In some of the major final raids of the war, there might be about 500 Lancasters, 250 Halifaxes and six Mosquitoes, and sometimes the Lancaster was the only heavy bomber. But the Halifax had its supporters. David Leicester, who flew 30 missions in a Halifax and more in a Lancaster, thought the later Halifaxes were easy to fly and could be manoeuvred quickly at height and when fully loaded, and that was essential to keep out of trouble. Ivan Pellas said `We loved our Halibags’. The Halifax Mark III was, he claims, mild in manner, stable in flight, and while they could be flown with one finger, they could also be thrown around the sky. One Halifax of 158 Squadron, known as Friday the 13th, flew 128 missions. Grateful and astonished crews gave it an unofficial VC. It was also more difficult to bale out of a Lancaster. Aircrew in terminally damaged bombers had more chance of getting to and through the escape hatches on a Halifax than they did on a Lancaster. By the end of the war, however, the Lancaster was dominant. Although not used on a raid until 3 March 1942, Lancasters went to war nearly twice as often as any other heavy bomber: 156,192 times compared with the Halifaxes’ 82,773.

When the crews of 103 Squadron at Elsham Wolds heard late in 1942 that they were changing from Halifaxes to Lancasters `Pandemonium broke out … The dark days were over’. In September 1942, 460 Squadron was running out of operational aircraft; its Wellingtons were not being replaced because the squadron was about to convert to Halifaxes. When it had just five aircraft left, the squadron was taken off operations to learn to fly the four-engine Halifaxes, but on 20 October the squadron was suddenly switched to Lancasters, a `very popular’ decision. Lancaster crews cheered when they learnt that other bombers, such as Stirlings, were on the same raid. The Stirlings, lower and slower, were likely to draw the German night fighters.
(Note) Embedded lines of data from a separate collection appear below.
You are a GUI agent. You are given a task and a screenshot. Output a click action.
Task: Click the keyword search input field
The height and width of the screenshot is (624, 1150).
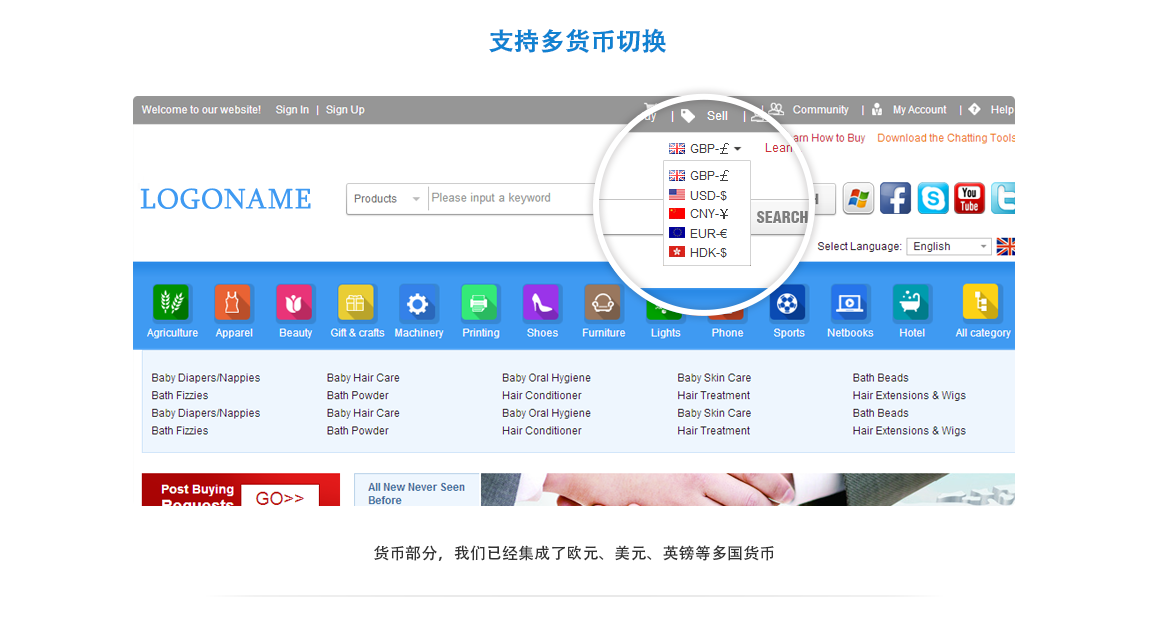[x=510, y=198]
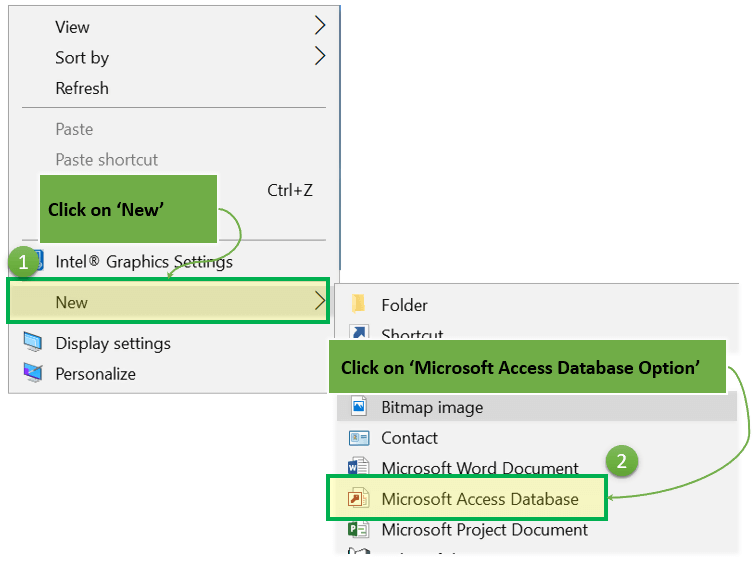
Task: Select the Microsoft Access Database option
Action: tap(480, 499)
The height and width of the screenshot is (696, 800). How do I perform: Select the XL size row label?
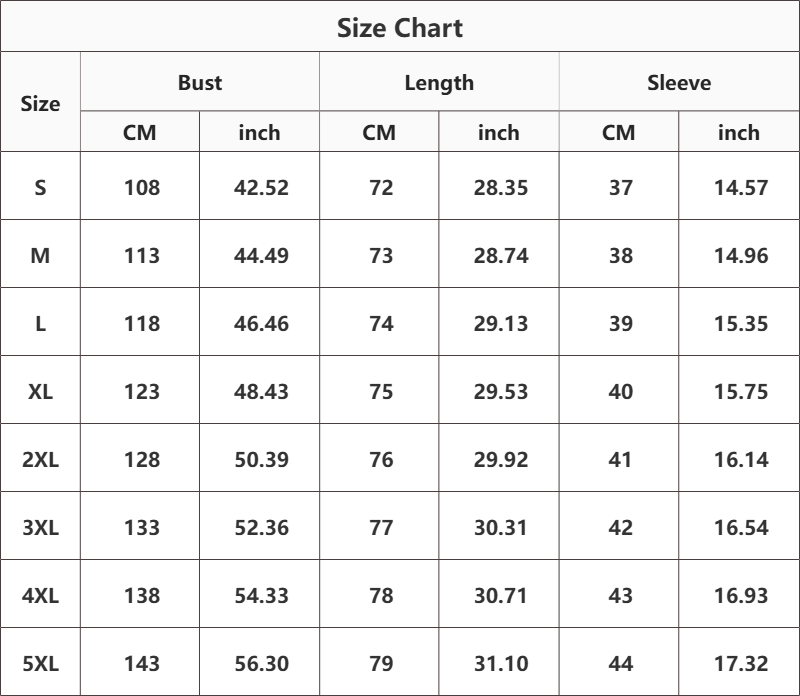pos(40,391)
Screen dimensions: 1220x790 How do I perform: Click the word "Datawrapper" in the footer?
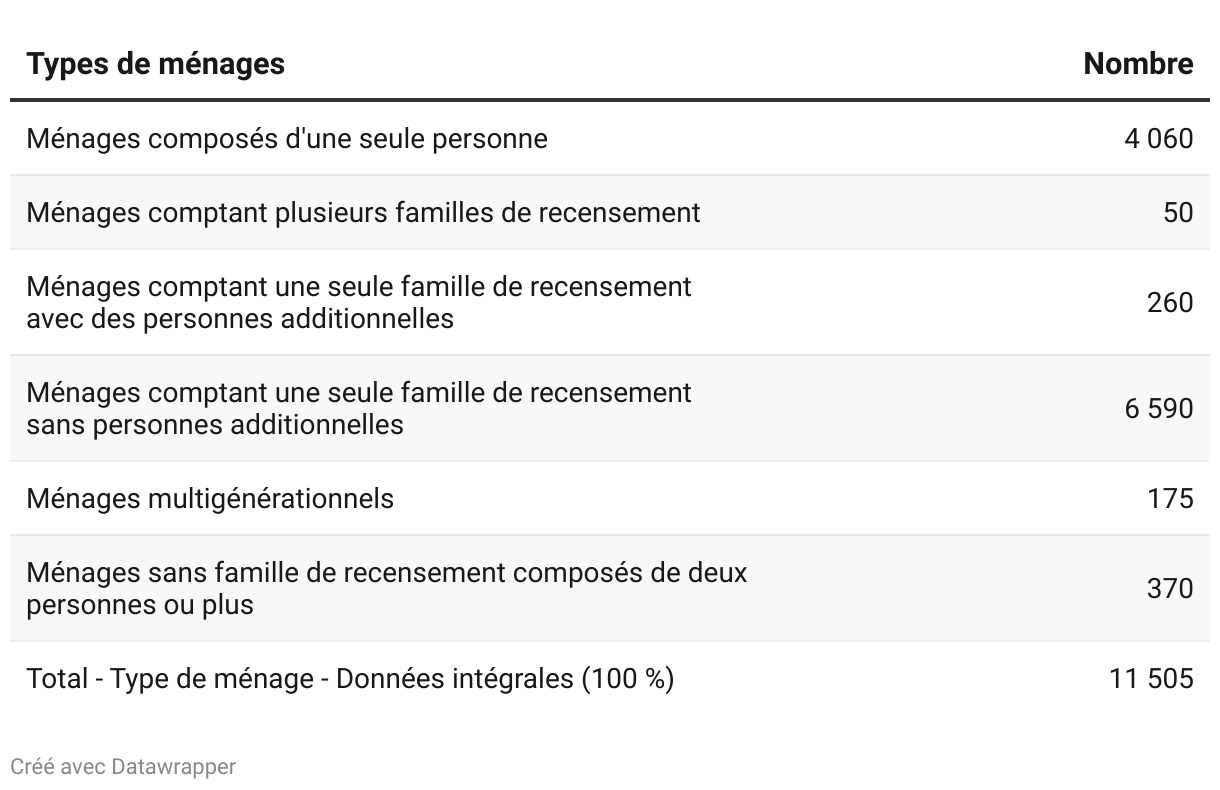pyautogui.click(x=174, y=767)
Air Officer Commander-in-Chief Harris had no doubt that the Lancaster was the `finest bomber of the war’:

Not only could it take heavier bomb loads, not only was it easier to handle, and not only were there fewer accidents with this than with other types; throughout the war the casualty rate of Lancasters was also consistently below that of other types. It is true that in 1944 the wastage of Lancasters from casualties became equal to, and at times even greater than, the wastage of Halifaxes, but this was the exception that proved the rule; at that time I invariably used Lancasters alone for those attacks which involved the deepest penetration into Germany and were consequently the most dangerous.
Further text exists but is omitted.